Panama to Point Piper seminar

19 May 2016

With multinational tax avoidance now a huge focus for the Turnbull Government, BDO’s Sydney office hosted a seminar last week to discuss this issue and invited two senior Tax Officers - Deputy Commissioner of Taxation Michael Cranston and Assistant Commissioner Jeff McAlister – to share their insights into the activities of the Australian Taxation Office within the context of international and domestic income tax issues.

Senior BDO Tax Partner Carlo Moretti has worked closely with BDO clients and the Tax Office in navigating through the various voluntary disclosure programmes initiated by the Tax Office (such as Project DO IT and previous Offshore Voluntary Disclosure Initiatives) and matters around Project Wickenby. Carlo has a long and successful track record with assisting clients in this area of taxation.

With so much scrutiny on high wealth individuals and large private groups, now is the time for companies to take a pro-active approach to their structures and cross-border arrangements or deal with increasing disclosure regimes – accompanied by new and significant penalties. Taxpayers should be under no illusions about the resolve of Revenue Authorities across the globe.

Some of Carlo’s key learnings from the BDO Sydney session include: 

  • The so called ‘Google tax’ should be viewed as an opportunity for taxpayers to engage with the Tax Office on transfer pricing and the application of those rules.
  • In the context of the big end of town, there is a strong focus by the Tax Office on cross border mismatches, procurement and marketing hubs, the shifting of intangibles offshore, tax transparency, mandatory disclosure rules around tax avoidance promoters and e-commerce/the digital economy.
  • Revenue Authorities around the world are vigorously pursuing promoters of tax schemes and have agreed mandatory disclosure rules in place to identify the promoters of tax schemes. The Tax Office stated they will not hesitate to hand over promoters to the AFP, ACC and CDPP.
  • The most dynamic change in the landscape is the co-operation and exchange of information between Revenue Authorities - with over 90 countries signed up to multi-lateral conventions to collect tax debts on behalf of participating jurisdictions. Hence Revenue Authorities are now effectively in the business of collecting taxes for each other. These multi-lateral conventions sit like umbrellas over double tax treaties.
  • Serious Financial Crimes Taskforce is built on the success of Project Wickenby. There is a high collaboration between multi government agencies like the AFP, ACC, CDPP, AUSTRAC, ASIC and the Tax Office etc.
  • Tax Office want potential affected taxpayers to come forward to discuss and voluntarily disclose any issues they may have with the purpose of resolving those issues with the Tax Office.  For example, one area the Tax Office is seeing a lot of disclosure is with Family Businesses where the patriarch stashed money offshore years ago, never disclosed the offshore assets to the Tax Office and now the patriarch does not want to leave any negative legacy issues for the children. BDO has prepared and lodged many voluntary disclosures in this context and where necessary, negotiated tax settlements to the mutual satisfaction of the Tax Office and private family group.   

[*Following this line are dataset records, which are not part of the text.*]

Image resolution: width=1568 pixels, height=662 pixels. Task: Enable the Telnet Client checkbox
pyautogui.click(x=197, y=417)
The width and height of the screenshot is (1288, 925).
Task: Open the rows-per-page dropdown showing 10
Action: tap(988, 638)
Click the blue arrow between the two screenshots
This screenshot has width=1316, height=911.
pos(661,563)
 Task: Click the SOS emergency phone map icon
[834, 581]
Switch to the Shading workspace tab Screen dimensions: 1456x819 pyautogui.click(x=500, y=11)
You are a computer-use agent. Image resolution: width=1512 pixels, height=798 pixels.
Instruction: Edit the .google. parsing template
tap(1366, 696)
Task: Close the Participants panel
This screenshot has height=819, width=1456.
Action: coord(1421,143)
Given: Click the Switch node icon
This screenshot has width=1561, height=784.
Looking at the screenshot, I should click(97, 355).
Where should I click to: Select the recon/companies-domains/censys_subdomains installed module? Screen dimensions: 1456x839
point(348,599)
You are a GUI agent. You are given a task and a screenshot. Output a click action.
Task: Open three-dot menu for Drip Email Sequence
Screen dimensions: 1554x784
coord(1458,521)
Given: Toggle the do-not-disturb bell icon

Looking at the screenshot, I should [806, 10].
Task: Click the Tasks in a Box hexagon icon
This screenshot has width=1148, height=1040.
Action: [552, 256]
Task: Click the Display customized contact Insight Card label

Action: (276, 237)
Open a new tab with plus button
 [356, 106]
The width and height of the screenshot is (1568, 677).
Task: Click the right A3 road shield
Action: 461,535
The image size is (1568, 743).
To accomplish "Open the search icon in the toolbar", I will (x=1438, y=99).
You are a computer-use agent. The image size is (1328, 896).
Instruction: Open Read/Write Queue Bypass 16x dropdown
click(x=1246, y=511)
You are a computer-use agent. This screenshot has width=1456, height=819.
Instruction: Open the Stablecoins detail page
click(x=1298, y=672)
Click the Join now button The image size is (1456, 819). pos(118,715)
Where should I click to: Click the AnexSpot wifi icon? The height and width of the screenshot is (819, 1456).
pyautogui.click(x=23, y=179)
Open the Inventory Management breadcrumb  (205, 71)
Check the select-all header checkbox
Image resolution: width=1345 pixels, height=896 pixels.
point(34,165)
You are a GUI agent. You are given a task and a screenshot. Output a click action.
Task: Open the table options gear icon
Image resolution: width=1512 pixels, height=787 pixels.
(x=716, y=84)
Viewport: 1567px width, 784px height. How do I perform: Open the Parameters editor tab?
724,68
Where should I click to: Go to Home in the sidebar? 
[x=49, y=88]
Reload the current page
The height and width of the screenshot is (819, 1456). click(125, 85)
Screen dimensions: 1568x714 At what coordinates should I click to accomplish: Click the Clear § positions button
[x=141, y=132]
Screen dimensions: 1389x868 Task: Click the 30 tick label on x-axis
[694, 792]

Carlo also noted some activities by large private groups and High Wealth Individuals (HWI) which are attracting the attention of the Tax Office including:

  • CGT valuations in the context of accessing CGT concessions like small business CGT relief
  • R&D concessions where aggressive positions are taken
  • International tax schemes that conceal beneficial ownership of foreign assets through nominee structures
  • Inappropriately accessing profits from companies with poor or low documentation – potential application of Division 7A (deemed dividends) and / or other anti-avoidance tax provisions that could result in over 100% tax including penalties and interest charges
  • Business and personal income inappropriately streamed into complying self-managed super funds – this may result in the super fund losing its complying status and paying tax at the rate of 49%
  • Residency issues where HWI migrates to Australia but claims to be a non-resident or Australian resident moves offshore and inappropriately claims to be a non-resident
  • Taxable Australian Assets held by non-residents
  • Back-to-back loan arrangements
  • Share warehousing where you buy stock offshore.